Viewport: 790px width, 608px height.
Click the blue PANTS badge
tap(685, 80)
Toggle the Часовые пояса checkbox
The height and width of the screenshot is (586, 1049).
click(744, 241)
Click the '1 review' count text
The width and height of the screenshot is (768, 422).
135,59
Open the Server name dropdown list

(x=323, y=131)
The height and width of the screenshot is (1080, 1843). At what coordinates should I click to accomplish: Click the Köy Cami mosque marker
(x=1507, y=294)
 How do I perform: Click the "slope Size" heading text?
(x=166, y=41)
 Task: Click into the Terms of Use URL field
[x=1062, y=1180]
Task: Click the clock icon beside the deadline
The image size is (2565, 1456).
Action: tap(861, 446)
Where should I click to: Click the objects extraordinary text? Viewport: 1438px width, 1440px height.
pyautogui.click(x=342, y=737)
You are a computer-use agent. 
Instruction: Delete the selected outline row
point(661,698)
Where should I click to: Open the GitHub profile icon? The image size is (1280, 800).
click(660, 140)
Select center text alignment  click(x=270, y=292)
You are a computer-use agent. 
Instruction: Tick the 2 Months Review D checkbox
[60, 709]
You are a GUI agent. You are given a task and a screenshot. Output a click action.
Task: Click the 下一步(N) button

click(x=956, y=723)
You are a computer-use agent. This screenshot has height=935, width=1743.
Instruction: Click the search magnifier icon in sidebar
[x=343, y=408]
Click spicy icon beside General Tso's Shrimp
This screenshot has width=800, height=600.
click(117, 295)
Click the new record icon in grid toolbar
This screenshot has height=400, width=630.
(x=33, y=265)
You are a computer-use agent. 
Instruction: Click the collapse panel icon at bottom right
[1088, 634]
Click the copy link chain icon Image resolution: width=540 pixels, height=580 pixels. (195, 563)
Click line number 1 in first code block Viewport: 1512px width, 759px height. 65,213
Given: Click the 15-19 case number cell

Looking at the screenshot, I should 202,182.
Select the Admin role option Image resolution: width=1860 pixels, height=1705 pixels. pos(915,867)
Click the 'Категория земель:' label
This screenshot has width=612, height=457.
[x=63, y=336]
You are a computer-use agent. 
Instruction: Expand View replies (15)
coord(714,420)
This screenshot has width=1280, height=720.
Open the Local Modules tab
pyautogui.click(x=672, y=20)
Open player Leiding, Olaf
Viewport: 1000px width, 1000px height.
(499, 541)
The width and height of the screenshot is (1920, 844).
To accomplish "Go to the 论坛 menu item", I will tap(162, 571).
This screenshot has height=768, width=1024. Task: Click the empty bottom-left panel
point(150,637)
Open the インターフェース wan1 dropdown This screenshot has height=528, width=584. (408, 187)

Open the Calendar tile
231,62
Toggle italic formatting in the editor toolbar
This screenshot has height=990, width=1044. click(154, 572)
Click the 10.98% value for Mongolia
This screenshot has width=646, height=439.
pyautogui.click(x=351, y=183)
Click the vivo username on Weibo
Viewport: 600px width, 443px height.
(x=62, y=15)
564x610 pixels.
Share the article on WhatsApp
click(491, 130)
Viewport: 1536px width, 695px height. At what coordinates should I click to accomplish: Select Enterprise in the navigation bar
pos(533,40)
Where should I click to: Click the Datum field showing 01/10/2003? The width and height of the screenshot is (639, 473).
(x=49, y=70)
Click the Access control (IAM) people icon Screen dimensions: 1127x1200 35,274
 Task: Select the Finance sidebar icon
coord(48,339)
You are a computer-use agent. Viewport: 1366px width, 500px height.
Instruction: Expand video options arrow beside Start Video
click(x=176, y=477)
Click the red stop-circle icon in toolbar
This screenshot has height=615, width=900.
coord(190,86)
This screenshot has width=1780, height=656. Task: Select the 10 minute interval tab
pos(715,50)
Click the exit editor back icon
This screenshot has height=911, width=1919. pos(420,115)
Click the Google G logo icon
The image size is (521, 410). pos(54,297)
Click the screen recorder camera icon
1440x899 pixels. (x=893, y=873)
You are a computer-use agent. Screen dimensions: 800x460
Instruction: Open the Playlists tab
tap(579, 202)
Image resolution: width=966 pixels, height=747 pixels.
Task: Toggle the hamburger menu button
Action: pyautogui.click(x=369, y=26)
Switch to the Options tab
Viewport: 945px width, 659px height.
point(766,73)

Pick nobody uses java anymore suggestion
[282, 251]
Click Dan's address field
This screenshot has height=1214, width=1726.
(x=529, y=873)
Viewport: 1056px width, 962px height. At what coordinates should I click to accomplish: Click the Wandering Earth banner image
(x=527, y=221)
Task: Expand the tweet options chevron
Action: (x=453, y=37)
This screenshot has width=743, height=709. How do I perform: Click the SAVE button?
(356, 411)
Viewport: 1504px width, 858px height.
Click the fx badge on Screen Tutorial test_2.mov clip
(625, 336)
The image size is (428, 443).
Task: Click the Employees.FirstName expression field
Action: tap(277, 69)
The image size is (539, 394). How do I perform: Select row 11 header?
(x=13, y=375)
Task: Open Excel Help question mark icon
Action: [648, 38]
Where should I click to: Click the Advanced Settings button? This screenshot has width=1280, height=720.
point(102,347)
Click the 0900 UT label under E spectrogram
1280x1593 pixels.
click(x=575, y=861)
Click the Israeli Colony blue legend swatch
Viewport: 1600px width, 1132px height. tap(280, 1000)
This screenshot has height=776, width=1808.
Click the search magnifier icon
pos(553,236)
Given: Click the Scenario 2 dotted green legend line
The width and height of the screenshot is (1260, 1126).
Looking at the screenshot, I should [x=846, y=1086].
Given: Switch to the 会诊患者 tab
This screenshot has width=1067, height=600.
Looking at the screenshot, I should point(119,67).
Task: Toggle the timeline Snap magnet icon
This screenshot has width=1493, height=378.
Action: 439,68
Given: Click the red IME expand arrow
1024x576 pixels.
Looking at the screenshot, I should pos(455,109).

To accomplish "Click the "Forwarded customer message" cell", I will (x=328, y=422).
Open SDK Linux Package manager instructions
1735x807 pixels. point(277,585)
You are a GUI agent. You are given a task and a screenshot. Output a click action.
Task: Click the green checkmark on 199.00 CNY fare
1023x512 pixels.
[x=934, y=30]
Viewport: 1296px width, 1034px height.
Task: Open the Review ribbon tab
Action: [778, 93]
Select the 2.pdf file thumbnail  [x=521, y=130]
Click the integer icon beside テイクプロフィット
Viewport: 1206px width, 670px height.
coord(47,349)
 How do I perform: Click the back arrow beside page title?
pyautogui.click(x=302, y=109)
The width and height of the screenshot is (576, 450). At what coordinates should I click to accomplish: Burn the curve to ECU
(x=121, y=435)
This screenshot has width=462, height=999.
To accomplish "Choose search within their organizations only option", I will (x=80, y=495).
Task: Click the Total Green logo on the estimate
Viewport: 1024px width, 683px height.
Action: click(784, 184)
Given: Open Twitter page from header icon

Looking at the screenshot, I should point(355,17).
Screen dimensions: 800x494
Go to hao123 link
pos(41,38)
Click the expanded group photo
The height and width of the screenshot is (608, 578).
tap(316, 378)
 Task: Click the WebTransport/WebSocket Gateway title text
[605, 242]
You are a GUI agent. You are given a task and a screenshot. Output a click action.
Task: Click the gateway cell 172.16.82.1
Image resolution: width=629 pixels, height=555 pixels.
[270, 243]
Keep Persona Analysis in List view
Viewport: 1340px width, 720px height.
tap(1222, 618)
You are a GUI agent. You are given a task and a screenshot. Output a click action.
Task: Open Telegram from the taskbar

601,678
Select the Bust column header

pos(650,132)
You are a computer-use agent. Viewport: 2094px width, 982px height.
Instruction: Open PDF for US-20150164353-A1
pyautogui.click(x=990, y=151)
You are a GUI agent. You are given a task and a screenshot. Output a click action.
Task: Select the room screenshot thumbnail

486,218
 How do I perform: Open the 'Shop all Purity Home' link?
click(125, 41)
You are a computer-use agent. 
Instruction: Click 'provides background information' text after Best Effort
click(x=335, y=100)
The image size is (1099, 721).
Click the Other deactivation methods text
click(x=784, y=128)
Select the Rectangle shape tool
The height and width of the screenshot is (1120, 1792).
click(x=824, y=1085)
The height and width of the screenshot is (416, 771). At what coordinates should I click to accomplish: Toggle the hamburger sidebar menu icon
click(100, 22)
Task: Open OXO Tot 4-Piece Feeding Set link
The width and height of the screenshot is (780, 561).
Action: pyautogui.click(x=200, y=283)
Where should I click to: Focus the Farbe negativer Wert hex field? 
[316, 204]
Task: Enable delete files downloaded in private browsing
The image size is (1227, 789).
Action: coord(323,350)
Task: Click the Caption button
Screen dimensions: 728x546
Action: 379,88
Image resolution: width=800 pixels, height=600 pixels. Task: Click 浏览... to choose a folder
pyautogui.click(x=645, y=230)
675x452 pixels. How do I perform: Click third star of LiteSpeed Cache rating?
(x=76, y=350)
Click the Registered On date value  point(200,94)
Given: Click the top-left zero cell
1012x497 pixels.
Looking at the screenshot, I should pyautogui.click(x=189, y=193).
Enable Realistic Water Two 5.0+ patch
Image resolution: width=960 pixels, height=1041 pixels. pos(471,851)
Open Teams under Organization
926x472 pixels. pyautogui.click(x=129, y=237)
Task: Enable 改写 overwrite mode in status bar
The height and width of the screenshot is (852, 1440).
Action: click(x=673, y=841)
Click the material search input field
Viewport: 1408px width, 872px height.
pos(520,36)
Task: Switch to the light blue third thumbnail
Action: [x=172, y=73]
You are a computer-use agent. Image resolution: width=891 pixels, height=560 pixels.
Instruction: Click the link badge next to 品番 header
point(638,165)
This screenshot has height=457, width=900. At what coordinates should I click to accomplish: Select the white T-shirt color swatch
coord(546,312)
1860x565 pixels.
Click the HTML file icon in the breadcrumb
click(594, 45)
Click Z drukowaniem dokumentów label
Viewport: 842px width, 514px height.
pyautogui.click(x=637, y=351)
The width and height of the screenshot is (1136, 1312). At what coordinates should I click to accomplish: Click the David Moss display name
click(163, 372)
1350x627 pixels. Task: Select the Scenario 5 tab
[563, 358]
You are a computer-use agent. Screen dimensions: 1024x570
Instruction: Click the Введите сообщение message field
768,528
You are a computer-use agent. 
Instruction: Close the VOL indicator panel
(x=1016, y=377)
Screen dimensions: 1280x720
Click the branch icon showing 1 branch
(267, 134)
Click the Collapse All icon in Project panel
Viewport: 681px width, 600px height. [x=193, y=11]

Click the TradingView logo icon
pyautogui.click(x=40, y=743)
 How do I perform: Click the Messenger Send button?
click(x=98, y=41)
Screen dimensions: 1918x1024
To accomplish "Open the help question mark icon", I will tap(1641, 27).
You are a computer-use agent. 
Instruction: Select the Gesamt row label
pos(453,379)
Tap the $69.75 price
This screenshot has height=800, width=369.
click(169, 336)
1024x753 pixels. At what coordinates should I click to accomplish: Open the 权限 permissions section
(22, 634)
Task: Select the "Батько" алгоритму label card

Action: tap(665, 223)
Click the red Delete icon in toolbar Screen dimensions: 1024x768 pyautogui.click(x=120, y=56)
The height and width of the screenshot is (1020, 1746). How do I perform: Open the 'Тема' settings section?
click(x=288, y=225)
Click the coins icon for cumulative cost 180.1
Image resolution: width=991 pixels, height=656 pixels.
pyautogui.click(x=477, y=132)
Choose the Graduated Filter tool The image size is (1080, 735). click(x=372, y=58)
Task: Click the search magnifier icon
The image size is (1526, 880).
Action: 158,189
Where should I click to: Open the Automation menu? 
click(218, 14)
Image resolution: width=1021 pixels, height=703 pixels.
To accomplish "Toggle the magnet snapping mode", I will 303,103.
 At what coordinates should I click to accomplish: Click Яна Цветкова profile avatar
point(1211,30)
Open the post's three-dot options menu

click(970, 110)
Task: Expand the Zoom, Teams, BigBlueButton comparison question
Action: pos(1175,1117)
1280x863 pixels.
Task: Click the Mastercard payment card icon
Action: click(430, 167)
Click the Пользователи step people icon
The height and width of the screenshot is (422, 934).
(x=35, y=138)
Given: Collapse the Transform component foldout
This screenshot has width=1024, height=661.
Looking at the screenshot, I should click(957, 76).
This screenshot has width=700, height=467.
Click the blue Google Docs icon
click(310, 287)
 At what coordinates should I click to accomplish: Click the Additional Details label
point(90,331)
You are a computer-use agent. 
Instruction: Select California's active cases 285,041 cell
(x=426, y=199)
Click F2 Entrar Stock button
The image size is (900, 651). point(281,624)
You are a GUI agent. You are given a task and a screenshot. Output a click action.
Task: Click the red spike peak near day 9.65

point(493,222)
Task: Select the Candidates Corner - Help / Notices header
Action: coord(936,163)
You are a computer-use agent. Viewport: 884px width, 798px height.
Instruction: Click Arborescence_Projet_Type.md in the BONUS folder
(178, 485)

* * * * * * *

■ Brief ■
The answer must consist of every line from the data that contains the word "mode".

■ Response for this exercise ■
Task: Enable 改写 overwrite mode in status bar
To accomplish "Toggle the magnet snapping mode", I will 303,103.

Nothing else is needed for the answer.